2. Apakah KUR Mandiri 2026 tanpa jaminan tetap tersedia?

KUR Super Mikro (hingga Rp10 juta) dan beberapa skema KUR Mikro (hingga Rp100 juta) biasanya tidak memerlukan agunan tambahan berupa sertifikat, namun usaha yang berjalan itu sendiri merupakan objek jaminan utama. Kebijakan ini bergantung pada penilaian risiko oleh kantor cabang masing-masing.

3. Berapa lama proses cair KUR Mandiri setelah survei?

Jika dokumen lengkap dan hasil survei memuaskan, proses pencairan biasanya memakan waktu 3 hingga 5 hari kerja.
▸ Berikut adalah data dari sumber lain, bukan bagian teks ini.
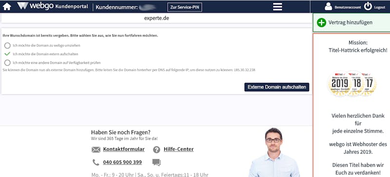
Task: Select 'andere Domain auf Verfügbarkeit prüfen' option
Action: 7,63
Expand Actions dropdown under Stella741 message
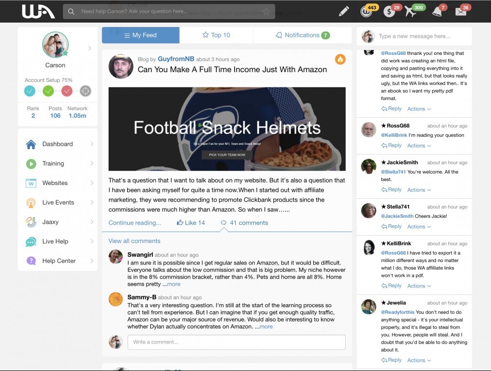Screen dimensions: 491x371 click(419, 227)
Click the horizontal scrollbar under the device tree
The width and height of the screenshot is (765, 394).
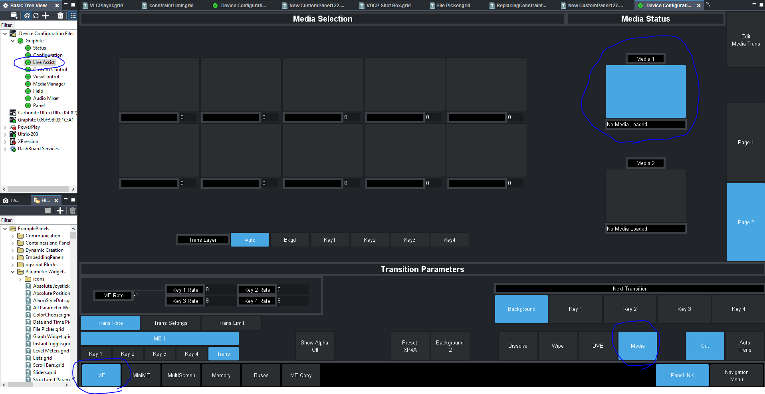pyautogui.click(x=38, y=189)
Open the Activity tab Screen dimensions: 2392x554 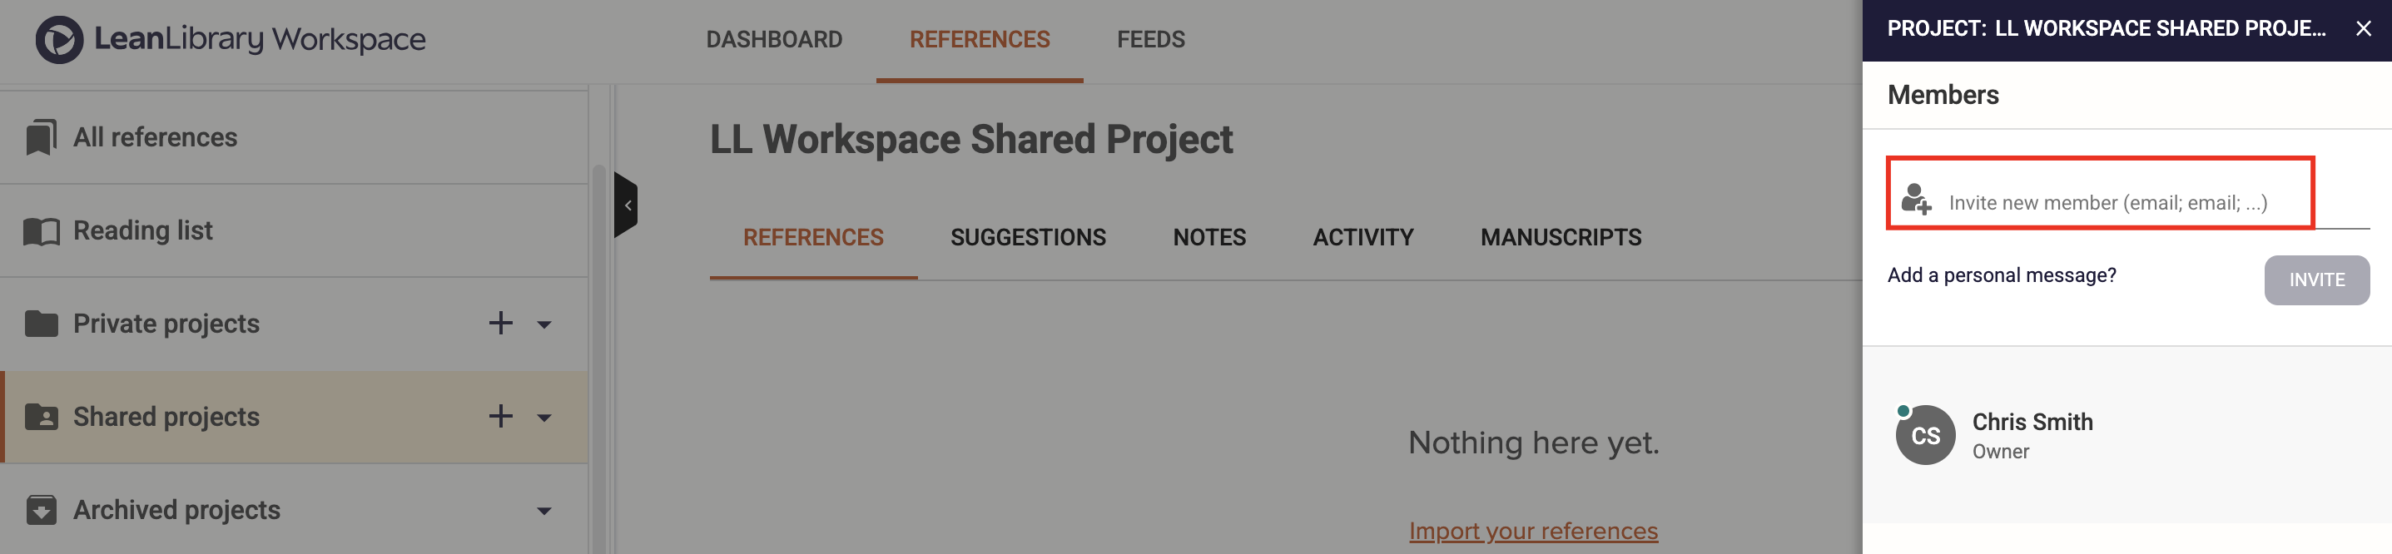tap(1363, 237)
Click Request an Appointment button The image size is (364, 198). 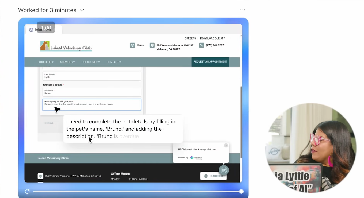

Namun, jika ada dokumen yang perlu diperbaiki atau antrean pengajuan sedang tinggi, proses bisa memakan waktu hingga 2 minggu.

4. Bagaimana jika saya pernah punya pinjaman online (Pinjol), apakah tetap bisa ajukan KUR?

Bisa, asalkan status pinjaman online tersebut sudah lunas dan tidak pernah mengalami keterlambatan pembayaran yang parah. Pastikan kamu meminta "Surat Keterangan Lunas" dari aplikasi pinjol tersebut sebagai bukti pendukung saat pendaftaran di Bank Mandiri.